With the images left out, print all of the records below exactly.

[[ Extracted information open ]]

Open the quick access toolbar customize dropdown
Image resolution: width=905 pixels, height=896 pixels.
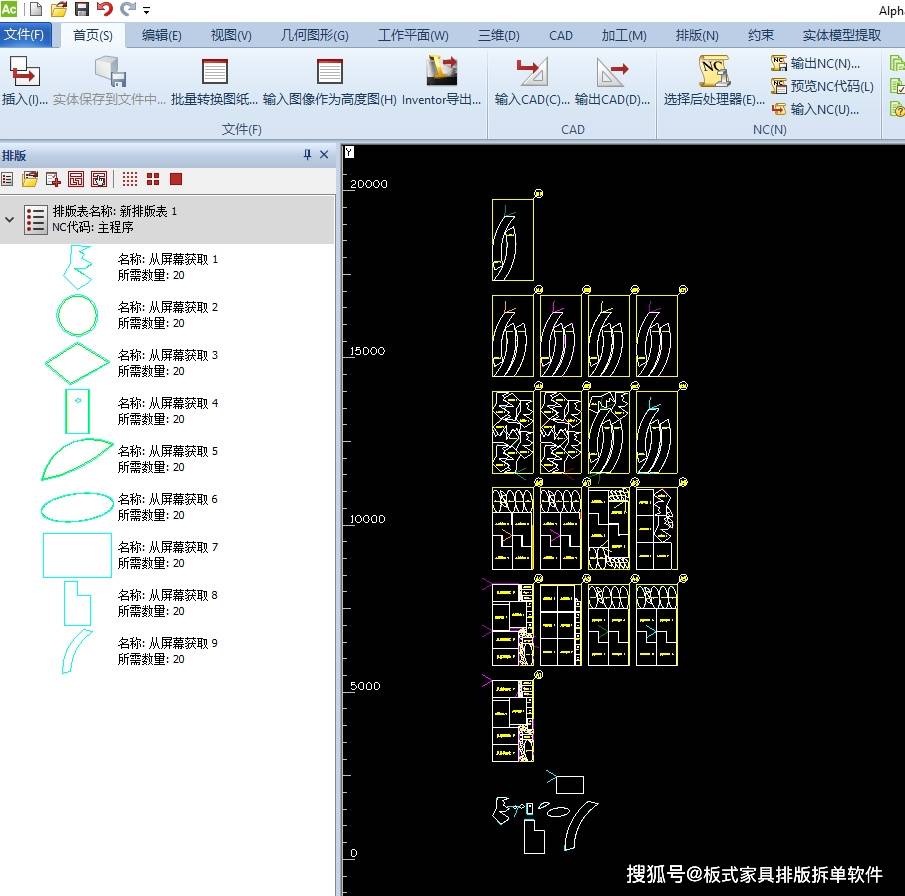click(x=147, y=11)
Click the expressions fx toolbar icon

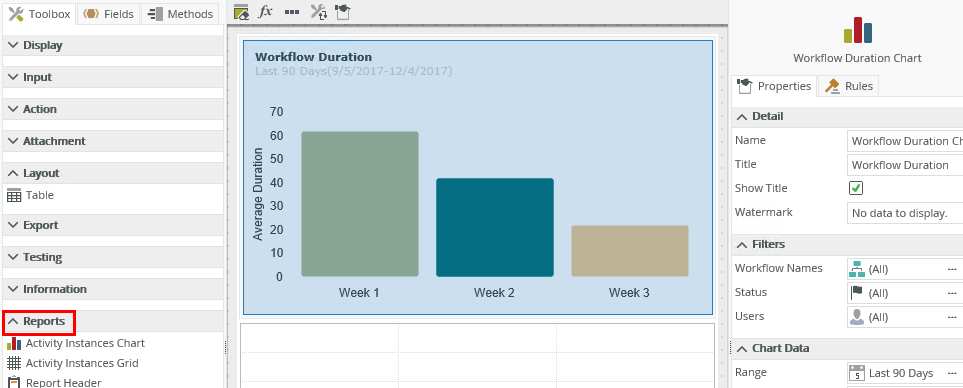point(265,12)
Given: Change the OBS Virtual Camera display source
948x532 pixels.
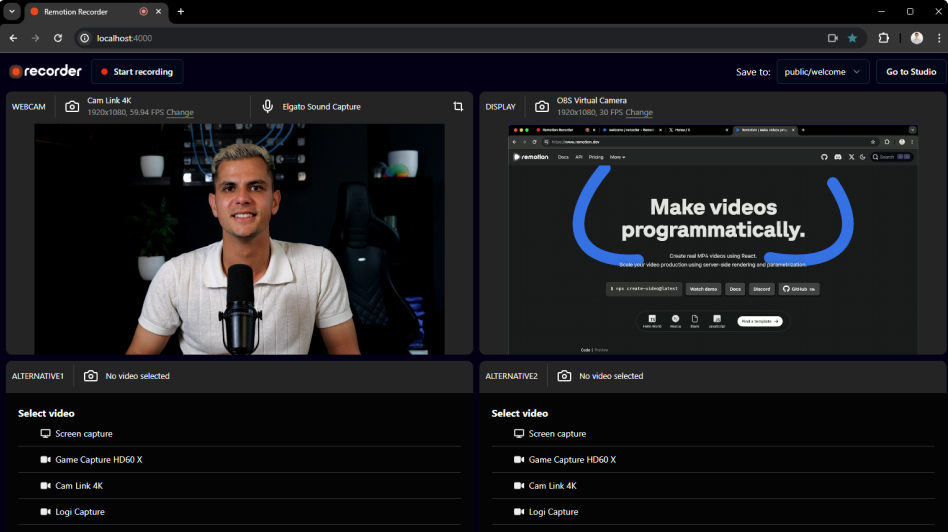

[[ Extracted information closed ]]

Exercise result
Open the quick access toolbar customize dropdown
Image resolution: width=905 pixels, height=896 pixels.
click(x=147, y=11)
Click the expressions fx toolbar icon

point(265,12)
Given: Change the OBS Virtual Camera display source
948x532 pixels.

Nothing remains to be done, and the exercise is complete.